A representative for the hedge fund declined to comment.
Nadeem, a former Brevan Howard Asset Management money manager who started his own hedge fund in 2022, is the latest to say no to fresh capital. The move comes at a time when investors flush with cash are preparing to allocate more to the industry, especially after macro hedge funds stood out in performance last year with double-gains.
Swiss hedge fund ADAPT Investment Managers shut its doors to new capital this month, having grown its asset base to around $2 billion, while UK-based stock-pickers Greenvale Capital and Boldhaven Management are preparing to keep out new cash, Bloomberg News reported previously.

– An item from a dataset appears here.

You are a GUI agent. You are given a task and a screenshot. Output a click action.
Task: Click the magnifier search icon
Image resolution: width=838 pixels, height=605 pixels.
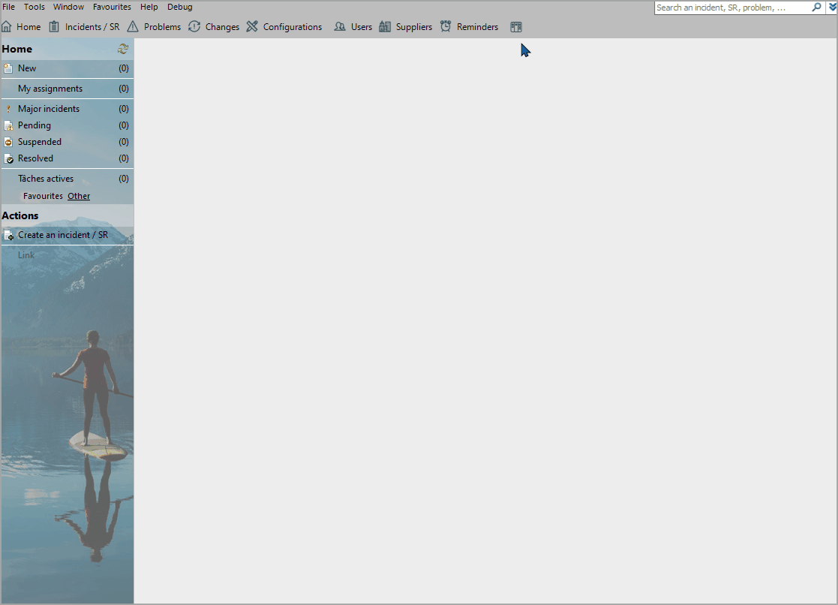(817, 8)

"Despite the medium-term capacity of our strategy being higher, the reason for soft closing is to remain prudent and maintain a deliberate, phased approach to scaling the business," Deem said in a letter to investors seen by Bloomberg News.
New capital flows and performance gains added hundreds of millions of dollars to the firm's assets which already rose to $2.8 billion in February, the firm wrote to clients.
Soaring Assets
Deem Global is among the fastest growing hedge funds in London that has seen assets soar from $300 million at launch in 2022. Most of its almost $3 billion in assets are locked for two years, after which investors are allowed to take out 25% of their cash every quarter. The firm expects to open the hedge fund to new cash again at the start of next year, the people added.
The Deem Global Macro hedge fund gained 6.5% in January after returning 13% last year. The higher-risk but smaller Deem Global Macro Plus was up 24% in January after soaring 42% in 2025, the people said.
In the annual investor letter, Nadeem said that governments around the world are becoming active players in shaping economic outcomes and not just being passive participants in globalization. For global macro investors, that widens the opportunity set as the key isn't only growth or inflation, but how different states respond to strategic pressure, what tools they deploy and what limitations they face, he added.
"This is why the current environment is so rich," Nadeem wrote. "It is global, differentiated, and deeply structural. And it rewards those willing to think seriously about governments -- not as background noise, but as the primary drivers of markets once again."
Macro funds -- which bet on broad economic trends -- thrived last year and started 2026 strongly, profiting from the wild market swings triggered by US President Donald Trump's tariff plans and other geopolitical shocks. Discretionary macro hedge funds soared 16.9% in 2025, their best since 2009, according to research firm PivotalPath.
Rokos Capital Management, led by Brevan Howard co-founder Chris Rokos, made 21% last year. Greg Coffey's Kirkoswald Asset Management gained 23.6%, while Edouard de Langlade's EDL Capital achieved its best result since launching in 2015 with a 27% return. Legendary macro trader Louis Bacon's Moore Capital, which has solely managed his and other partners' money in recent years, netted a 23% gain.
Nadeem, who worked at Brevan Howard for five years and left in 2019 when he was its head of global macro special opportunities, set up his own investment firm in 2020 and managed money for a private group of investors before deciding to launch a hedge fund.